▶ _Required work_
Please return every record below exactly as it stands.

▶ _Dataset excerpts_
--- --- ---

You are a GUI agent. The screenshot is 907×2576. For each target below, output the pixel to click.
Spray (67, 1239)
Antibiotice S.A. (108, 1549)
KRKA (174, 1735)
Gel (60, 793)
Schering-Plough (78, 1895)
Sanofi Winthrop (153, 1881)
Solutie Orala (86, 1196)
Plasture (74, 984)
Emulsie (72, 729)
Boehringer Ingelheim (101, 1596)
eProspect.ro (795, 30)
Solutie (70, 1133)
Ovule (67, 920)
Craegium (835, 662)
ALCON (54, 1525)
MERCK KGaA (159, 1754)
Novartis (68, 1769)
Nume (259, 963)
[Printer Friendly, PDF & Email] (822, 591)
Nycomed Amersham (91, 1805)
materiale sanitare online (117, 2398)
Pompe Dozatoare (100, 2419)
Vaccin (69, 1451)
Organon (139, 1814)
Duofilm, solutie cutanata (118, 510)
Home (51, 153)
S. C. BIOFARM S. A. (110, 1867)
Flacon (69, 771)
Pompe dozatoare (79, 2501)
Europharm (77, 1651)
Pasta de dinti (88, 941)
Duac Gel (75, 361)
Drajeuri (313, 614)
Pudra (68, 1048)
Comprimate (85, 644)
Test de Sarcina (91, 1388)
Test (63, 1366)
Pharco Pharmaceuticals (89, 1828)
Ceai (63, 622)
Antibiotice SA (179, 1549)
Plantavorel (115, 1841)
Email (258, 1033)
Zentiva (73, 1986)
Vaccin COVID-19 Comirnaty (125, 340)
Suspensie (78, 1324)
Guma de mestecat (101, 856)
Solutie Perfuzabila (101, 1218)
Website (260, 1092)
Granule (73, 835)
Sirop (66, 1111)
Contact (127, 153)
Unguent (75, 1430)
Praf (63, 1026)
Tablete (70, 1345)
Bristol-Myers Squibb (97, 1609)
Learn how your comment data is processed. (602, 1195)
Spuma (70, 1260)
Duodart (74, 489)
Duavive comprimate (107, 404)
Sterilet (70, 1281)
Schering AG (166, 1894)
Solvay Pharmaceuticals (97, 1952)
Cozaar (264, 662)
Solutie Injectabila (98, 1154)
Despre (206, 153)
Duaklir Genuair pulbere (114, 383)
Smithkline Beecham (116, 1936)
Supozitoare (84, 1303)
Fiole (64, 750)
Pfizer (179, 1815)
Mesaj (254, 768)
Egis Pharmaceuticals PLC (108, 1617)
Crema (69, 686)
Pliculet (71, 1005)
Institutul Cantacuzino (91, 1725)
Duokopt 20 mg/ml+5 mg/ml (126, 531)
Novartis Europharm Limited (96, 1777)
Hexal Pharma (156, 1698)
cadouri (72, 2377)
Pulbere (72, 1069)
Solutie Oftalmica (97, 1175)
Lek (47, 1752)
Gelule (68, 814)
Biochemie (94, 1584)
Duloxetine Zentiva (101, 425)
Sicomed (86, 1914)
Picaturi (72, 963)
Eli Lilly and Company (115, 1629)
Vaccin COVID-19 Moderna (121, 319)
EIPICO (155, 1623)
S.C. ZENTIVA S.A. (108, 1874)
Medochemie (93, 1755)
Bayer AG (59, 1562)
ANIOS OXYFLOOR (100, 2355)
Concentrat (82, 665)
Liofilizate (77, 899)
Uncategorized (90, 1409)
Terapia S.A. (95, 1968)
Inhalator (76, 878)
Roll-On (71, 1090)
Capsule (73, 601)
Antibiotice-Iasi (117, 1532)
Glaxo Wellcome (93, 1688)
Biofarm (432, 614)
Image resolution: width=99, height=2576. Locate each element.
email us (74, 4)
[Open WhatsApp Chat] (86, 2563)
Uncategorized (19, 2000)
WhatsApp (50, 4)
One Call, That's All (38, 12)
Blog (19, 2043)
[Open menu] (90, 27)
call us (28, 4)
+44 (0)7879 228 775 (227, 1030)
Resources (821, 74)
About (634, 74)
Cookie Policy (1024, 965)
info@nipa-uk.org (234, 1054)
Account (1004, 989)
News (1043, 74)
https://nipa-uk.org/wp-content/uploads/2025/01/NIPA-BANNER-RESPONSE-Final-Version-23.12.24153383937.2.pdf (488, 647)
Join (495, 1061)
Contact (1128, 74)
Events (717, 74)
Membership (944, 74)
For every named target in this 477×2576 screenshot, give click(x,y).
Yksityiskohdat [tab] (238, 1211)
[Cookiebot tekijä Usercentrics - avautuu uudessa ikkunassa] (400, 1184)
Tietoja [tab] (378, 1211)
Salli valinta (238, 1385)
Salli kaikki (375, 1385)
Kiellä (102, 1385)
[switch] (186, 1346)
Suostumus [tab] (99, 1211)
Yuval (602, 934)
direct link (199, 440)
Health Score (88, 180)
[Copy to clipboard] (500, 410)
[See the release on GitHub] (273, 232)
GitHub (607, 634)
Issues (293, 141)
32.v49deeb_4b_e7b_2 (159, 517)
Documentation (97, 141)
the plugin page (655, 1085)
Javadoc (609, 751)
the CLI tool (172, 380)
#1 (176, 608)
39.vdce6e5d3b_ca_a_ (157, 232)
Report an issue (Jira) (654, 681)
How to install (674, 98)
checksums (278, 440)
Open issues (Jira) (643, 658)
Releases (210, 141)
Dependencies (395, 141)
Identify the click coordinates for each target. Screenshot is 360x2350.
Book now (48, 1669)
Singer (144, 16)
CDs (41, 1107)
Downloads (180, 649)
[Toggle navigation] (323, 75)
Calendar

--- --- ---

▶ _Response to this task_
You are a GUI agent. The screenshot is 907×2576. For each target below, output the pixel to click.
Spray (67, 1239)
Antibiotice S.A. (108, 1549)
KRKA (174, 1735)
Gel (60, 793)
Schering-Plough (78, 1895)
Sanofi Winthrop (153, 1881)
Solutie Orala (86, 1196)
Plasture (74, 984)
Emulsie (72, 729)
Boehringer Ingelheim (101, 1596)
eProspect.ro (795, 30)
Solutie (70, 1133)
Ovule (67, 920)
Craegium (835, 662)
ALCON (54, 1525)
MERCK KGaA (159, 1754)
Novartis (68, 1769)
Nume (259, 963)
[Printer Friendly, PDF & Email] (822, 591)
Nycomed Amersham (91, 1805)
materiale sanitare online (117, 2398)
Pompe Dozatoare (100, 2419)
Vaccin (69, 1451)
Organon (139, 1814)
Duofilm, solutie cutanata (118, 510)
Home (51, 153)
S. C. BIOFARM S. A. (110, 1867)
Flacon (69, 771)
Pompe dozatoare (79, 2501)
Europharm (77, 1651)
Pasta de dinti (88, 941)
Duac Gel (75, 361)
Drajeuri (313, 614)
Pudra (68, 1048)
Comprimate (85, 644)
Test de Sarcina (91, 1388)
Test (63, 1366)
Pharco Pharmaceuticals (89, 1828)
Ceai (63, 622)
Antibiotice SA (179, 1549)
Plantavorel (115, 1841)
Email (258, 1033)
Zentiva (73, 1986)
Vaccin COVID-19 Comirnaty (125, 340)
Suspensie (78, 1324)
Guma de mestecat (101, 856)
Solutie Perfuzabila (101, 1218)
Website (260, 1092)
Granule (73, 835)
Sirop (66, 1111)
Contact (127, 153)
Unguent (75, 1430)
Praf (63, 1026)
Tablete (70, 1345)
Bristol-Myers Squibb (97, 1609)
Learn how your comment data is processed. (602, 1195)
Spuma (70, 1260)
Duodart (74, 489)
Duavive comprimate (107, 404)
Sterilet (70, 1281)
Schering AG (166, 1894)
Solvay Pharmaceuticals (97, 1952)
Cozaar (264, 662)
Solutie Injectabila (98, 1154)
Despre (206, 153)
Duaklir Genuair pulbere (114, 383)
Smithkline Beecham (116, 1936)
Supozitoare (84, 1303)
Fiole (64, 750)
Pfizer (179, 1815)
Mesaj (254, 768)
Egis Pharmaceuticals PLC (108, 1617)
Crema (69, 686)
Pliculet (71, 1005)
Institutul Cantacuzino (91, 1725)
Duokopt 20 mg/ml+5 mg/ml (126, 531)
Novartis Europharm Limited (96, 1777)
Hexal Pharma (156, 1698)
cadouri (72, 2377)
Pulbere (72, 1069)
Solutie Oftalmica (97, 1175)
Lek (47, 1752)
Gelule (68, 814)
Biochemie (94, 1584)
Duloxetine Zentiva (101, 425)
Sicomed (86, 1914)
Picaturi (72, 963)
Eli Lilly and Company (115, 1629)
Vaccin COVID-19 Moderna (121, 319)
EIPICO (155, 1623)
S.C. ZENTIVA S.A. (108, 1874)
Medochemie (93, 1755)
Bayer AG (59, 1562)
ANIOS OXYFLOOR (100, 2355)
Concentrat (82, 665)
Liofilizate (77, 899)
Uncategorized (90, 1409)
Terapia S.A. (95, 1968)
Inhalator (76, 878)
Roll-On (71, 1090)
Capsule (73, 601)
Antibiotice-Iasi (117, 1532)
Glaxo Wellcome (93, 1688)
Biofarm (432, 614)
Image resolution: width=99, height=2576. Locate each element.
email us (74, 4)
[Open WhatsApp Chat] (86, 2563)
Uncategorized (19, 2000)
WhatsApp (50, 4)
One Call, That's All (38, 12)
Blog (19, 2043)
[Open menu] (90, 27)
call us (28, 4)
+44 (0)7879 228 775 (227, 1030)
Resources (821, 74)
About (634, 74)
Cookie Policy (1024, 965)
info@nipa-uk.org (234, 1054)
Account (1004, 989)
News (1043, 74)
https://nipa-uk.org/wp-content/uploads/2025/01/NIPA-BANNER-RESPONSE-Final-Version-23.12.24153383937.2.pdf (488, 647)
Join (495, 1061)
Contact (1128, 74)
Events (717, 74)
Membership (944, 74)
For every named target in this 477×2576 screenshot, give click(x,y).
Yksityiskohdat [tab] (238, 1211)
[Cookiebot tekijä Usercentrics - avautuu uudessa ikkunassa] (400, 1184)
Tietoja [tab] (378, 1211)
Salli valinta (238, 1385)
Salli kaikki (375, 1385)
Kiellä (102, 1385)
[switch] (186, 1346)
Suostumus [tab] (99, 1211)
Yuval (602, 934)
direct link (199, 440)
Health Score (88, 180)
[Copy to clipboard] (500, 410)
[See the release on GitHub] (273, 232)
GitHub (607, 634)
Issues (293, 141)
32.v49deeb_4b_e7b_2 (159, 517)
Documentation (97, 141)
the plugin page (655, 1085)
Javadoc (609, 751)
the CLI tool (172, 380)
#1 (176, 608)
39.vdce6e5d3b_ca_a_ (157, 232)
Report an issue (Jira) (654, 681)
How to install (674, 98)
checksums (278, 440)
Open issues (Jira) (643, 658)
Releases (210, 141)
Dependencies (395, 141)
Identify the click coordinates for each target. Screenshot is 360x2350.
Book now (48, 1669)
Singer (144, 16)
CDs (41, 1107)
Downloads (180, 649)
[Toggle navigation] (323, 75)
Calendar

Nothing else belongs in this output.